> [Aim of the task]
Return only that part of the material below which starts with the line containing "Sabela Pinal (233, 316)" and goes on through the line containing "Quiosco La Región (150, 2465)", restated exactly.

*** Dataset extract Section Begins ***

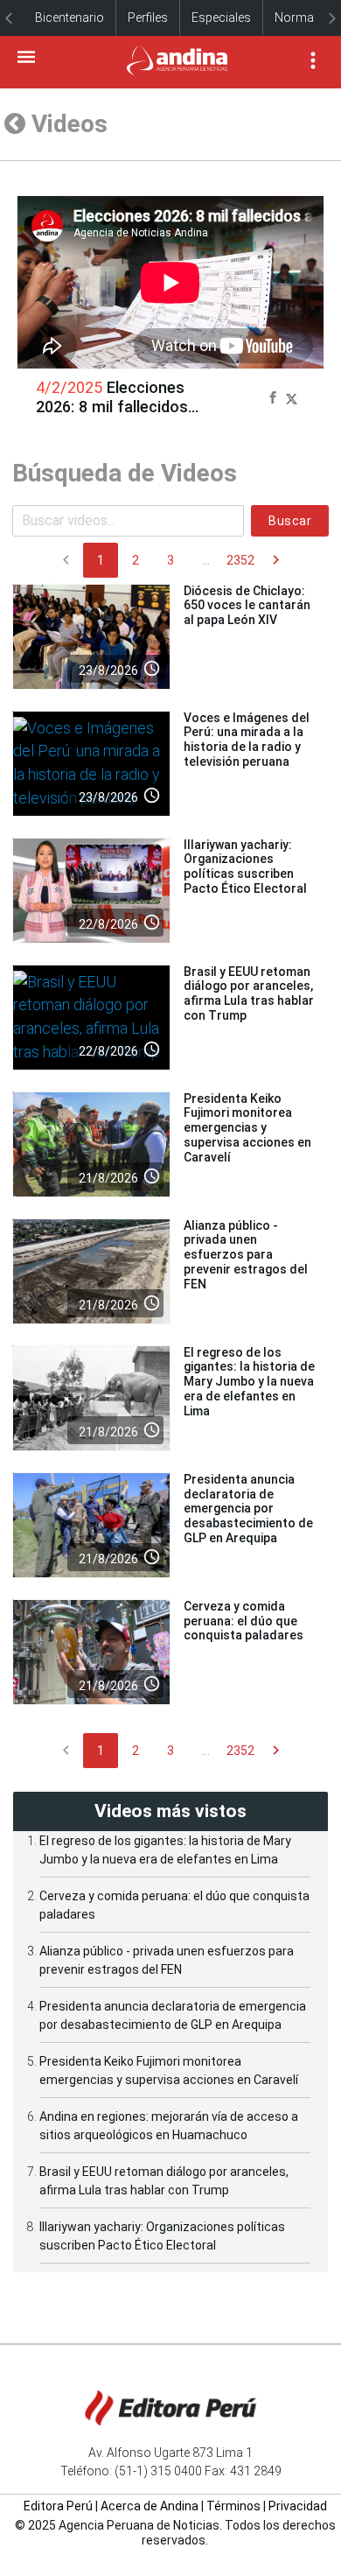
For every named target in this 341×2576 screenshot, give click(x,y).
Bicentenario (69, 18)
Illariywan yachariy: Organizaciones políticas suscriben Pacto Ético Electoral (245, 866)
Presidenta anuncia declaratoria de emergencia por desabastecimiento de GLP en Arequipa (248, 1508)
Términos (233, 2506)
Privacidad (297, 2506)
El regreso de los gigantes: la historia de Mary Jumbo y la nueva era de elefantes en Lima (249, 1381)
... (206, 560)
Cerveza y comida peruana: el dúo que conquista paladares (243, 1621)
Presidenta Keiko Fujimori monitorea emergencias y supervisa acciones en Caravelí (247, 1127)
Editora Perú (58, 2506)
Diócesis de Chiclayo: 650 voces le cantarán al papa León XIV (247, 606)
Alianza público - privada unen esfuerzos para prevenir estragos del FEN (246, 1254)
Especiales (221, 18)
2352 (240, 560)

*** Dataset extract Section Ends ***
*** Dataset extract Section Begins ***

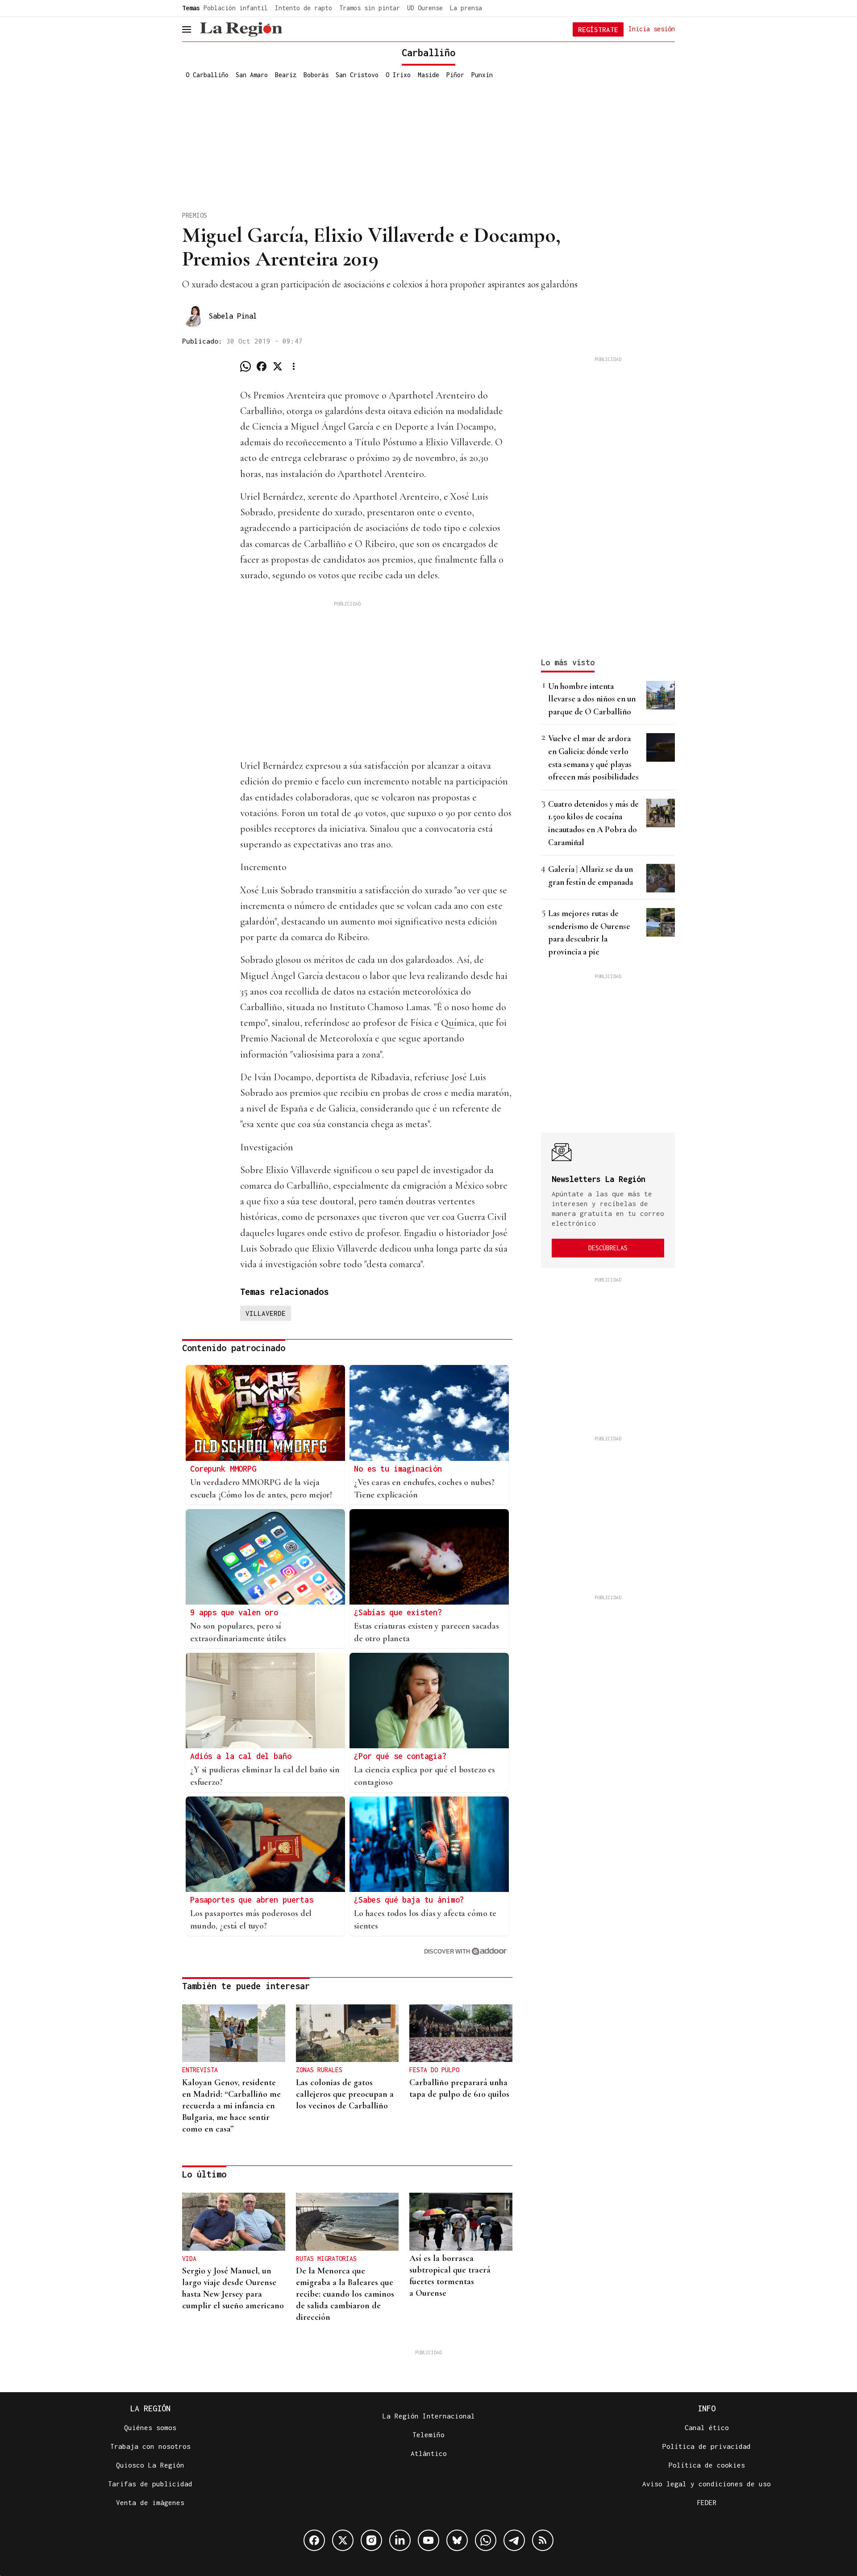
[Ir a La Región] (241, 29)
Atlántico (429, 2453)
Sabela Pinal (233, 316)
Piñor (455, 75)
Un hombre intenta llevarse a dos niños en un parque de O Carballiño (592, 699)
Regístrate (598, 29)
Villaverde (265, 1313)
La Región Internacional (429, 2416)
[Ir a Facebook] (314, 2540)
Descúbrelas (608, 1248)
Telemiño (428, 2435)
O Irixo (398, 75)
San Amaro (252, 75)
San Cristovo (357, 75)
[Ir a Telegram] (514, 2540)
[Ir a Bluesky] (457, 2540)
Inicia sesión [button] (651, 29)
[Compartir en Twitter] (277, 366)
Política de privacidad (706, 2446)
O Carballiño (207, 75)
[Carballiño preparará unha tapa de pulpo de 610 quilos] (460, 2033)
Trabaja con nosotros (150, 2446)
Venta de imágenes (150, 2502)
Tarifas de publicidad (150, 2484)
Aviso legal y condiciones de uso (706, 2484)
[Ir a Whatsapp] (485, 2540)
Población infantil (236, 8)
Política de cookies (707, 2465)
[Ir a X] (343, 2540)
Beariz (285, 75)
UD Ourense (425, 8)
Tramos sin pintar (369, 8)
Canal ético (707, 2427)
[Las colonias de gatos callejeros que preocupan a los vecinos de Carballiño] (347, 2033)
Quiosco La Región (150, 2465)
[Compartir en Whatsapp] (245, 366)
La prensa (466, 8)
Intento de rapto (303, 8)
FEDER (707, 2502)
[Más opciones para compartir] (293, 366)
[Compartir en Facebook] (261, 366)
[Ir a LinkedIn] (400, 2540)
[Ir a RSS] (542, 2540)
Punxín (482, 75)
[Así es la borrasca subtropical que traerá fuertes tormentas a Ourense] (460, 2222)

*** Dataset extract Section Ends ***

> [Response area]
Sabela Pinal (233, 316)
Piñor (455, 75)
Un hombre intenta llevarse a dos niños en un parque de O Carballiño (592, 699)
Regístrate (598, 29)
Villaverde (265, 1313)
La Región Internacional (429, 2416)
[Ir a Facebook] (314, 2540)
Descúbrelas (608, 1248)
Telemiño (428, 2435)
O Irixo (398, 75)
San Amaro (252, 75)
San Cristovo (357, 75)
[Ir a Telegram] (514, 2540)
[Ir a Bluesky] (457, 2540)
Inicia sesión [button] (651, 29)
[Compartir en Twitter] (277, 366)
Política de privacidad (706, 2446)
O Carballiño (207, 75)
[Carballiño preparará unha tapa de pulpo de 610 quilos] (460, 2033)
Trabaja con nosotros (150, 2446)
Venta de imágenes (150, 2502)
Tarifas de publicidad (150, 2484)
Aviso legal y condiciones de uso (706, 2484)
[Ir a Whatsapp] (485, 2540)
Población infantil (236, 8)
Política de cookies (707, 2465)
[Ir a X] (343, 2540)
Beariz (285, 75)
UD Ourense (425, 8)
Tramos sin pintar (369, 8)
Canal ético (707, 2427)
[Las colonias de gatos callejeros que preocupan a los vecinos de Carballiño] (347, 2033)
Quiosco La Región (150, 2465)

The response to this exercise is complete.